Stored data entries:
..........

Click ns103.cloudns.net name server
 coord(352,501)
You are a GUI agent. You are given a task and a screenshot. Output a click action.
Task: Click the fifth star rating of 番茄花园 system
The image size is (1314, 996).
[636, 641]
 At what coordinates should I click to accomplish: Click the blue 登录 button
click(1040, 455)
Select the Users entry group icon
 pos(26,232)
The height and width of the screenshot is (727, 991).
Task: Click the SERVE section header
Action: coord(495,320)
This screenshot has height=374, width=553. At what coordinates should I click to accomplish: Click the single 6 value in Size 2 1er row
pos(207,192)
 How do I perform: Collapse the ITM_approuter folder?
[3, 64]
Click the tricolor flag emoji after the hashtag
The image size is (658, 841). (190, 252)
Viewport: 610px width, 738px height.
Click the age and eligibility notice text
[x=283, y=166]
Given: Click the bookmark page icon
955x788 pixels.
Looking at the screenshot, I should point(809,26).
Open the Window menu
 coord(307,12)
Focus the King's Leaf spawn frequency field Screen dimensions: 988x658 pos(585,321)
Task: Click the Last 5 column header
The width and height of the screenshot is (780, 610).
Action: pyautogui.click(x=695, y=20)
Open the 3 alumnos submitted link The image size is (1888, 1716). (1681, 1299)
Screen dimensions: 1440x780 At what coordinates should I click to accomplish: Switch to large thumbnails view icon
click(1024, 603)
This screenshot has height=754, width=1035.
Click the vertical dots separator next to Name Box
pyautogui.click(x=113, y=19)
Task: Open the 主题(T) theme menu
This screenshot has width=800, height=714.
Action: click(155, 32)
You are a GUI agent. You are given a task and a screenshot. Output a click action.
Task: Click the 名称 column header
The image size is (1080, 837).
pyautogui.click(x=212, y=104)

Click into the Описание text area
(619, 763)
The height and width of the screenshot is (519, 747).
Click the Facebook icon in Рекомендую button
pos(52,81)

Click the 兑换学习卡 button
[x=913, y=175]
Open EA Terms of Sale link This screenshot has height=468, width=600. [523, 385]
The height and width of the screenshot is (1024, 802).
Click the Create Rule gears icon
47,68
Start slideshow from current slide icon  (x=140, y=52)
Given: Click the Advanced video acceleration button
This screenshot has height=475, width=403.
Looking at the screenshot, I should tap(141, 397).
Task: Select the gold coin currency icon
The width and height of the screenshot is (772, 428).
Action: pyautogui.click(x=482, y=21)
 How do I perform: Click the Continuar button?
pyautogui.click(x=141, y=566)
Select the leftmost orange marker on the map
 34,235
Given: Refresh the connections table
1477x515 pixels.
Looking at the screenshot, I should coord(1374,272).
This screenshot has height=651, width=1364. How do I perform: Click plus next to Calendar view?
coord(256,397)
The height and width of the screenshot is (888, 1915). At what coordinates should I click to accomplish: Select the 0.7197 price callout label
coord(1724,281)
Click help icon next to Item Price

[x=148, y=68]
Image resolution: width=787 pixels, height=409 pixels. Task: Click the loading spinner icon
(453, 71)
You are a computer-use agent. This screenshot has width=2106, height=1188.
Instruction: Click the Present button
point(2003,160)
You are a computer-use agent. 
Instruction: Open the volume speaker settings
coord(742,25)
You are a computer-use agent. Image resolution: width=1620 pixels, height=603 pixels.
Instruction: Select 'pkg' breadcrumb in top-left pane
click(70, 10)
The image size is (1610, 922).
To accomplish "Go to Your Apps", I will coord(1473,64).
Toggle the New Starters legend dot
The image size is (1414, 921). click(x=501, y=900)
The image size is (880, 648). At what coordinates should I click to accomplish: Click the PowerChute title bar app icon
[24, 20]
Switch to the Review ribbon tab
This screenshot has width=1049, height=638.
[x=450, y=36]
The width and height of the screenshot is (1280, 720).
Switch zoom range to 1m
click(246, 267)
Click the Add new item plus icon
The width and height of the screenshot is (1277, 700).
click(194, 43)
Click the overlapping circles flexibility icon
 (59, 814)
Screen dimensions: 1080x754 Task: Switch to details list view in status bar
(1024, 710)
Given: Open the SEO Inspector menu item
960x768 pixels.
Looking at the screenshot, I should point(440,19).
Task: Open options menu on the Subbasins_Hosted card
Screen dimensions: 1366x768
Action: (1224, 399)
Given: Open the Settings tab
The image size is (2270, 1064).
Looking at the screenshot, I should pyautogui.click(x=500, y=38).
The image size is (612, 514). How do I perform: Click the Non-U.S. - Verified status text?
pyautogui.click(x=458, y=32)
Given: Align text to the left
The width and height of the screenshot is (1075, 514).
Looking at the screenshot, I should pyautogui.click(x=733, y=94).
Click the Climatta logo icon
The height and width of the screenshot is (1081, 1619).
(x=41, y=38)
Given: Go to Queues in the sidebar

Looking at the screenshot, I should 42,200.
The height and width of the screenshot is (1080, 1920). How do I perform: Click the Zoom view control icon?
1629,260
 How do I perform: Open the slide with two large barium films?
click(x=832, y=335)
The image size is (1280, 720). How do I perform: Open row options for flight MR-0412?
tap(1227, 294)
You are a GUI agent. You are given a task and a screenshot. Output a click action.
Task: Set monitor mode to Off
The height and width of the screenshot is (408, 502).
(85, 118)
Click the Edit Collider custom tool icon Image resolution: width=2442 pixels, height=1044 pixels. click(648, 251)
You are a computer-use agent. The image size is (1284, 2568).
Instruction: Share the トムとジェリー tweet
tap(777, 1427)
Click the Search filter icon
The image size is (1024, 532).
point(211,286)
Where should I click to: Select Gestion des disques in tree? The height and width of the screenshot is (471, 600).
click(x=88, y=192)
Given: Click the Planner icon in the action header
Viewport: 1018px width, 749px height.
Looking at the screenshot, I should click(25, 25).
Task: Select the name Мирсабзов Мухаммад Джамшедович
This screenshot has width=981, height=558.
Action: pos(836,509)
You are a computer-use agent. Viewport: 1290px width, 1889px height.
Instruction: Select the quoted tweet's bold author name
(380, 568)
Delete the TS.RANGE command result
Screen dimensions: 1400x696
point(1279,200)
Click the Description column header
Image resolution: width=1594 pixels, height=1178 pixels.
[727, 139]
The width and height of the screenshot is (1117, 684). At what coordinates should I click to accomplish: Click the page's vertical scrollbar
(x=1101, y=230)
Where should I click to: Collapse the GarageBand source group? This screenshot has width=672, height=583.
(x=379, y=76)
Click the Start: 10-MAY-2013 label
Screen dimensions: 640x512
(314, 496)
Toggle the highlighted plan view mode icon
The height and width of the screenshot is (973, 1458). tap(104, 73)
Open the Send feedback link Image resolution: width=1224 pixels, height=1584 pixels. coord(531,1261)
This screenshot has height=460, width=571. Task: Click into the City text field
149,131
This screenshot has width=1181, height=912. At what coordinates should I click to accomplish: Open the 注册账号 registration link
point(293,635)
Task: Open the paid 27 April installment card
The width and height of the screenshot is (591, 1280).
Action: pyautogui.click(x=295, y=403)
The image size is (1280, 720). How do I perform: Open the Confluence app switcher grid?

..........

### REQUIRED WORK
Copy out every line of the data that includes "card".

### SOLUTION FOR THIS PROBLEM
Task: Open options menu on the Subbasins_Hosted card
Task: Open the paid 27 April installment card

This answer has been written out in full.